Mr. Hur’s report includes a photograph of the open box in which the FBI found classified documents on Afghanistan in Mr. Biden’s cluttered garage, next to a ladder and old exercise equipment , and another image of sensitive documents stored in a cardboard banker’s box.

Similar photos taken during the 2022 search of Mr. Trump’s Florida resort at Mar-a-Lago showed him storing boxes in a bathroom accessible to visitors. After Mr. Hur’s report was made public, Mr. Trump sent the image of the Biden garage through his campaign’s email account, along with the claim, unsupported by any evidence, that he had » cooperated much more” than Mr. Biden.

In fact, Mr. Hur emphasized that Mr. Biden cooperated fully with the investigation, allowing investigators unhindered access to his properties. Mr. Trump is accused of misleading the government for months about the hundreds of highly classified documents in his possession and of having his staff move boxes as officials sought to recover them.

In the report’s introduction, Mr. Hur suggested that Mr. Biden’s cooperation with investigators was a factor in his decision not to bring charges.

Unlike Mr. Biden, Mr. Trump refused to return the documents he kept “after being given several chances to return the documents and avoid prosecution,” he wrote.

Mr. Hur was bound by a Justice Department legal policy that immunizes sitting presidents from charges of crimes while in office. But he said his decision not to pursue criminal charges would have been the same even if regulations had allowed him to charge Mr. Biden.

The special prosecutor conducted 173 interviews, including with Mr. Biden and his top advisers, and reviewed hundreds of thousands of documents. Some of the documents were collected before Mr. Hur took over the investigation, when Mr. Garland assigned John R. Lausch Jr., then the Trump-appointed U.S. attorney in Chicago, to conduct preliminary investigations.

It was Mr. Lausch who recommended the appointment of a special counsel, department officials said.

Some classified documents related to Mr. Biden’s 2009 opposition to a temporary troop surge in Afghanistan supported by President Barack Obama’s team, which he considered «a Vietnam-like mistake,» wrote Mr. Hur.

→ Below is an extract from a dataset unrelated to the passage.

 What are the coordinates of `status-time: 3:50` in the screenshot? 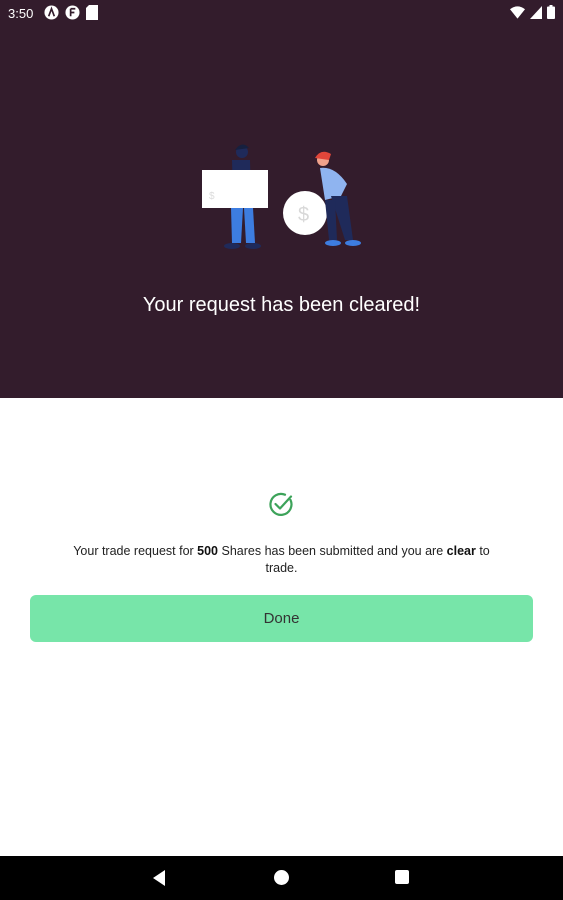 It's located at (21, 14).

Other documents concerned Mr. Biden’s attempt more broadly to «document his legacy and cite evidence that he was a presidential woodworker,» the report noted.

In a recorded conversation at a rented property in Virginia in February 2017 — a month after leaving office — Mr. Biden told his ghostwriter that he “just found all the classified stuff down there.”

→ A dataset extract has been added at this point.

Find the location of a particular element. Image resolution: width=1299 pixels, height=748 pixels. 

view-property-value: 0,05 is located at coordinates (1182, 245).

Mr. Hur said that exchange provided the strongest basis for a lawsuit that he had found. But he concluded that a jury was unlikely to convict Mr. Biden, given that he had become accustomed to legally retaining documents as vice president, which he may not have not completely adapted to the new restrictions and that he thought he had the right to keep his personal notes. — based on President Ronald Reagan’s retention of similar documents for decades.

In his interview with investigators, Mr. Biden said his notebooks were “my property” and said “every president before me did the same thing,” pointing to Mr. Reagan.

The special prosecutor said Mr. Biden was wrong about the law, but admitted his view “finds some support in historical practice.”

Mr. Hur said the decision not to charge Mr. Biden for possessing the other classified documents was simpler: Prosecutors could not establish whether the classified documents discovered at Mr. Biden’s home had been deliberately kept or whether they were had been obtained during his vice. chair and poorly stored.

Classified documents discovered in Mr Biden’s Delaware garage in a «badly damaged box surrounded by household trash» indicated he may have simply forgotten he had it over the years, rather than having intentionally broke the law, Mr. Hur concluded.

Charlie Sauvage reports contributed.